Таким образом, роль Дита во внутреннем мире депрессивного человека – это атаки на связи между эмоциями и мыслями, то есть разрушение способности чувствовать и ограждение души диссоциативными барьерами. В этом процессе он соблазняет человека, пережившего травму, предлагая сделку – замену острого, болезненного страдания, ведущего к трансформации, на более терпимое, но непрекращающееся – хроническое, «вечное» страдание. (Человек в депрессии не осознает этой замены.) Мифологически это классическая фаустовская сделка с дьяволом, то есть отказ во внутреннем мире от творческой работы скорби – от процесса, который в конечном итоге выведет из депрессии к обновлению жизни. Это сделка с «богом», который превращает страдание в насилие.
Альтернативой этой дьявольской сделке является более острое страдание, что, соответственно, предполагает способность справляться с более сильными аффектами. Как правило, для этого необходимо сочувственное участие другого человека. Только тогда становится возможна реальная работа горя, при которой страдающий от утраты человека позволяет одновременное присутствие в своем сознании чувства любви к тому, кого он лишился, а также всей полноты реальности своей утраты, испытывая при этом острую боль, которая сопровождает такое осознание. Очевидно, что психологически это одна из самых трудных задач, которые нам приходится решать. Догадываясь об этом, мы прикладываем колоссальные усилия, чтобы этого избежать. Гораздо проще и легче позволить взять верх демону депрессии («недостатку любви»), анестезирующему острую боль. Но если мы отказываемся от работы горя, благодаря которой скорбь могла бы прийти к творческому разрешению, диссоциация (Дит) снова и снова повергает нас в состояние отчаяния, пожирающее само себя, ведущее собственную жизнь, вновь и вновь, «до бесконечности», возвращая нас к себе, удерживая в своем плену отчужденную душу.

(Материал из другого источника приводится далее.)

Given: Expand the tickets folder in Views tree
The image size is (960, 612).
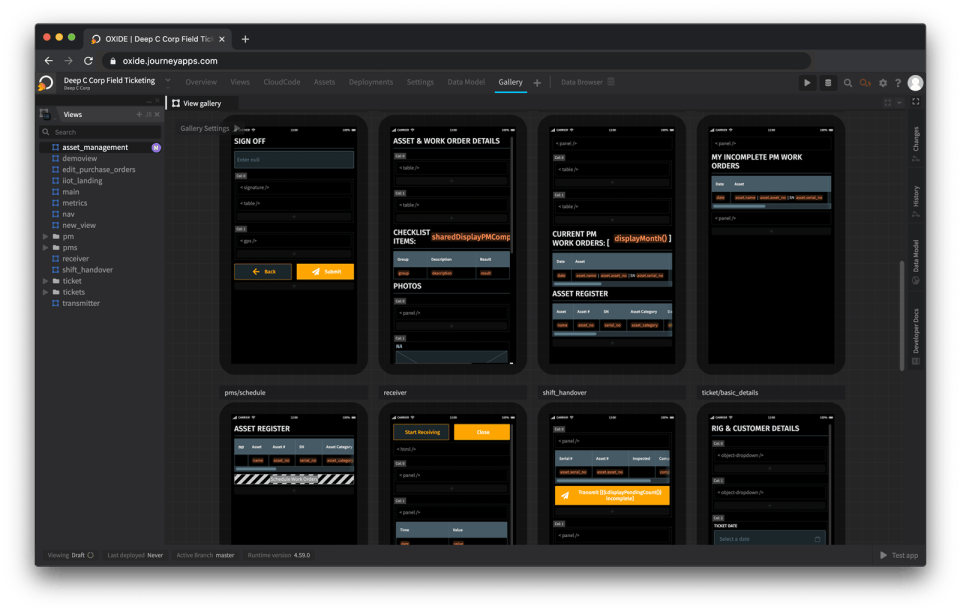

В работе «Печаль и меланхолия» Фрейд объясняет, что утрата любимого объекта постепенно прорабатывается в процессе горевания, и если этому процессу, в том числе активному воспоминанию и тоске по утраченной любви, не удается отвести необходимое для его завершения время, то человеком, страдающим от утраты, одолевает депрессия (Freud, 1917). Джон Боулби наглядно описал, что происходит с детьми, когда они не находят в своем окружении никого, кто оказал бы им помощь в совершении такой трудной внутренней работы. В своем монументальном трехтомном труде «Привязанность и утрата» он показал, что при отсутствии участия сочувствующего человека, который исполнил бы роль медиатора в регуляции сильных аффектов, сопровождающих работу скорби, процесс поначалу проходит естественные фазы от первоначального оцепенения к протесту, тоске и поисковой активности, однако затем наступает дезорганизация, ребенка охватывает отчаяние и он становится отчужденным (Дит) (Bowlby, 1969–1980). В поэме Данте мы находим ужасающие образы, которые мы можем использовать для описания внутреннего мира такой нетрансформированной скорби.